Pensar no repovoamento da serra tornou-se um horizonte alcançável nos programas de apoio do governo que apresentam como desígnio a fixação de pessoas em territórios de baixa densidade.


A morte do interior casa-se com os incentivos do governo e com um crescente regresso aos campos.


Num primeiro instante a densificação urbana das cidades do barrocal e do litoral contrastou com a «morte social» do interior, provocada pela fragilidade das dinâmicas económica, pela ausência de infraestruturas e de serviços de apoio às populações.


Nos tempos que correm a saturação das grandes cidades transformou-as num espaço hostil, onde cada vez mais se disputam os benefícios que delas se podem tirar. Os profissionais liberais empurrados para as periferias encontraram no regresso ao campo o silêncio, a calma e o espaço que a cidade lhes roubou.


Nessa evasão procuram expurgar os vícios a que a vida nas cidades obriga. O ritmo frenético, as exigências profissionais, o desgaste dos negócios levou-os à exaustão. A ideia da vida saudável do campo é acompanhada pela aspiração a um território mais amplo do que o horizonte emparedado das marquises sufocadas entre prédios. O próprio desejo de uma vida menos nociva para o meio ambiente, mais ecológica e «sustentável» impele um grupo cada vez mais alargado de citadinos a experimentar a vida pragmática do campo.


É nesse tabuleiro de configurações imaginárias que se jogo a futuro do interior.


Um destes dias recebi do Paulo Pires, programador do Cineteatro Louletano, a seguinte mensagem; «Serra do Algarve, tarde de calor, Ameixial, 1 tasca, 1 cerveja, 1 sandes de presunto com manteiga, conversas entre realidade e surrealismo entre “velhos”. Será isto que nos salva, relativiza e recentra?»


Não tenho uma resposta que me satisfaça sobre o assunto nem que o apazigue com o destino.

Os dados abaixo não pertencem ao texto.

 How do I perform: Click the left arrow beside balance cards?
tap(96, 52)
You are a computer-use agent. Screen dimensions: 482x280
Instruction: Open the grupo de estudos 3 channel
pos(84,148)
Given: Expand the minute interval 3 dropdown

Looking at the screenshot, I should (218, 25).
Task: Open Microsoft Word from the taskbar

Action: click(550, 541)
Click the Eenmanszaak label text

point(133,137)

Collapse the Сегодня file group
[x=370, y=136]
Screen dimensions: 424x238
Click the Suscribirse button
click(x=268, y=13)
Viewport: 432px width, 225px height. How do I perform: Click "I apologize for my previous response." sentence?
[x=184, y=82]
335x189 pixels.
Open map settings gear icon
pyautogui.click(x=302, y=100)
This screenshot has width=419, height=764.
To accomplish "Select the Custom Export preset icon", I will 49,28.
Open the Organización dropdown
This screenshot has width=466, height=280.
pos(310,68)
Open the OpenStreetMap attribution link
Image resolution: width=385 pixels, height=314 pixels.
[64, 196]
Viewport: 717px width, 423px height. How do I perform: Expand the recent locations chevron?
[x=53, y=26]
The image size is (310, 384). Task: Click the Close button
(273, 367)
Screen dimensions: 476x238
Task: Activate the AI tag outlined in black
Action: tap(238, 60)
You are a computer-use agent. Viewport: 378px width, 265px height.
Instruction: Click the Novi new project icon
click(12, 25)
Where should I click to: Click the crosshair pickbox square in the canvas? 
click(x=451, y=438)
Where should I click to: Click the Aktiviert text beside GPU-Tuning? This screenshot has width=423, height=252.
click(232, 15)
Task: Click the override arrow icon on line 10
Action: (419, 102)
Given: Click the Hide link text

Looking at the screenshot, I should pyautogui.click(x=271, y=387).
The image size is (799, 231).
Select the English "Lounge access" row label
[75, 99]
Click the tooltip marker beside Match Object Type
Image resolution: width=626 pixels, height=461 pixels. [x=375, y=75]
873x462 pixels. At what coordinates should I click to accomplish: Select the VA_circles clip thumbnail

As razões históricas de ocupação do território, o reforço das linhas de fronteira, da proximidade das populações aos recursos naturais, tão necessário numa economia de subsistência, deixaram de responder às necessidades da população. Parecem-me razões arcaicas os argumentos que tornavam útil a humanização dos territórios periféricos. Esses argumentos desfasados dos circuitos de produção, distribuição e do trabalho contemporâneos soam obsoletos no quadro de uma mundialização efetiva e onde as sociedades fechadas se transformam numa interioridade dentro de si próprias.


Neste caso não sou partidário de um estado assistencialista que entenda, sem um objetivo concreto para além do imperativo afetivo e nostálgico, a necessidade de revitalização desses núcleos rurais.


Creio antes de tudo que deverá ser o respeito pela Constituição que deve obrigar a que não se abandone o interior, a que não se delito ao esquecimento que lá vive e se criem as condições necessárias para quem pretenda viver no interior o possa fazer em igualdade de circunstâncias de quem opta pelo litoral.


As razões que levara a que ontem tivessem trocado o trabalho duro da terra pelos empregos limpos da cidade, a optar pelo do ócio dos teatros, dos cinemas, dos cafés, dos centros comerciais. A preferir o anonimato das multidões à língua grande das aldeias são os mesmas de hoje.


A primeira medida para combater a interioridade talvez seja essa. Fazer cumprir a Constituição.